Bauër was described in contemporary literature as a "handsome giant": about six feet tall, stout with an imposing mane of early gray hair and a vigorous complexion that, with age, must have resembled more and more his biological father, Alexandre Dumas. He was considered irascible, polemical, but very benevolent towards all the young artists who were distinguished by a "new profile". Moreover, he is not known to have had any quarrels or duels.[7]

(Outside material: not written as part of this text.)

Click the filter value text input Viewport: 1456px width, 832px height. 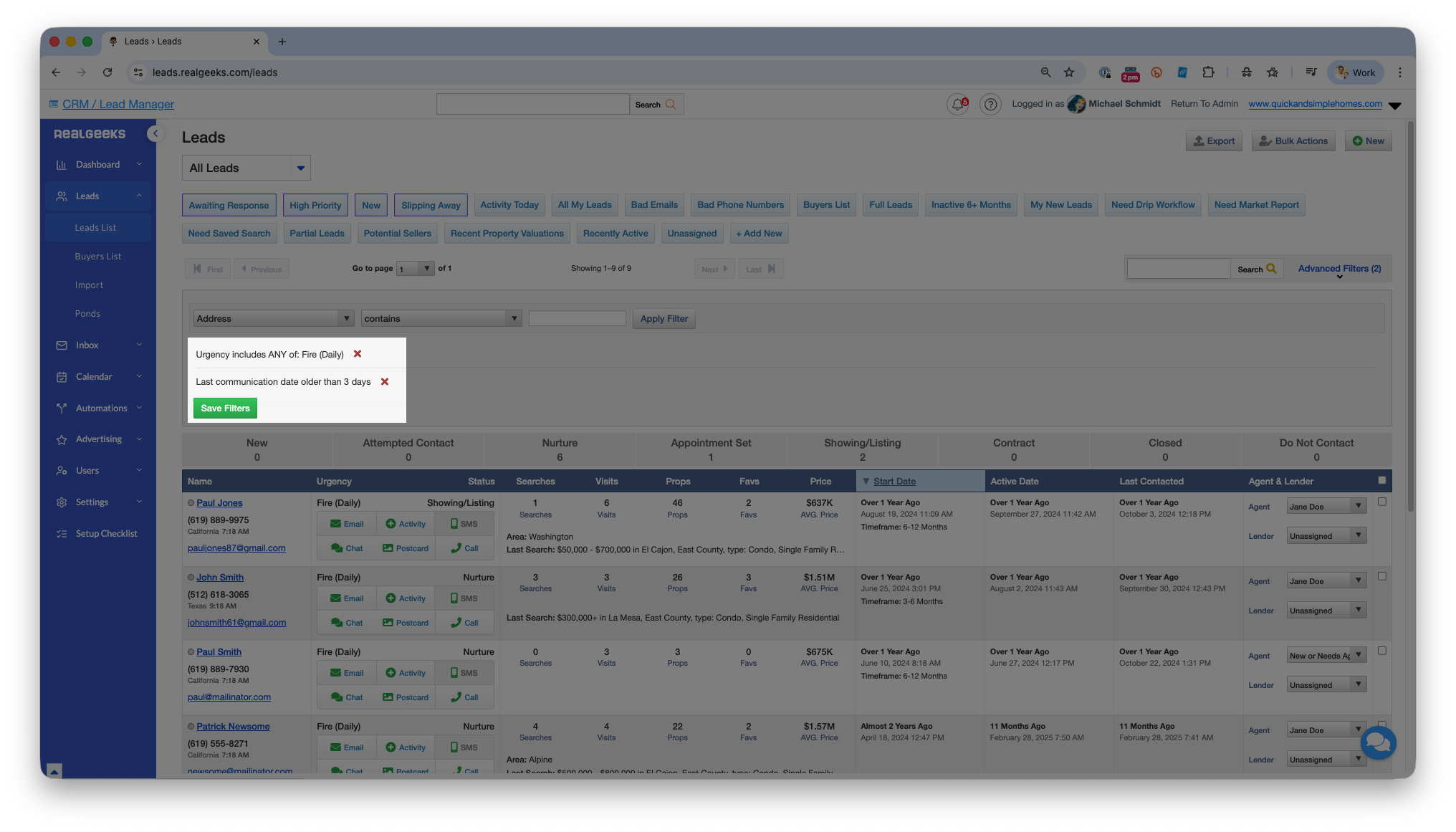pos(577,318)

Bauër's influence on the Parisian cultural scene is described as considerable. A contemporary report describes him as the champion of progressive theater criticism and the great opponent of traditionalist critics, notably Francisque Sarcey and Jules Lemaître. Anyone who had attended a dress rehearsal would know his striking appearance in a theater box. His word had force of law, especially among artists. He also generously used this influence, among other things, in the service of theatrical programming (as at the Théâtre Libre) or to have roles assigned to his favorite actresses.

The part of his work that is considered most important is therefore his journalistic activity, while his attempts at poetic writing were valued, but not very successful. As a journalist, he showed himself in his columns and theater reviews vigorously in favor of women's equality, against discrimination against homosexuals and Jews, for disarmament and pacifism.

Works

  • La Revanche de Gaëtan (1879)
  • Une comédienne. Scènes de la vie de théâtre (1889)
  • Mémoires d’un jeune homme (1895; modern edition by Luc Legeard, "De Ducos à l’or des théâtres." Édition Annotée et Commentée de l'Ouvrage: Mémoires d’un Jeune Homme, de Henry Bauër, 2013)
  • De la vie et du rêve (1896)
  • Idée et réalité (1899)
  • Sa maîtresse. Comédie en 4 actes (1903)
  • Chez les bourgeois. Comédie en 4 actes (1909)

Notes

  1. He used this form exclusively in literary life.
  2. On his involvement in the Dreyfus Affair, see his entry in the Dictionnaire biographique et géographique de l'affaire Dreyfus.
  3. Where he used to spell his surname "Bauër" with the umlaut.
  4. For example, in his column entitled "La Lumière du Nord" published in the Echo de Paris on June 24, 1895, p. 3. Gonzalo J. Sanchez also cites this passage in his study of the culture of compassion in turn-of-the-century France: Pity in Fin-de-Siècle French Culture. "Liberté, Égalité, Pitié." Westport: Praeger, 2004, p. 189.
  5. The enthusiastic review of the premiere can be read in "Les Premières Représentations", L'Écho de Paris, December 12, 1896, p. 3.
  6. Cerf, Marcel (1975). Le Mousquetaire de la Plume. La Vie d'un Grand Critique Dramatique: Henry Bauër, Fils Naturel d’Alexandre Dumas, 1851-1915. Paris: Académie d’Histoire, p. 94.
  7. Nye, Robert A. (1998). Masculinity and Male Codes of Honor in Modern France. Berkeley: University of California Press, p. 123.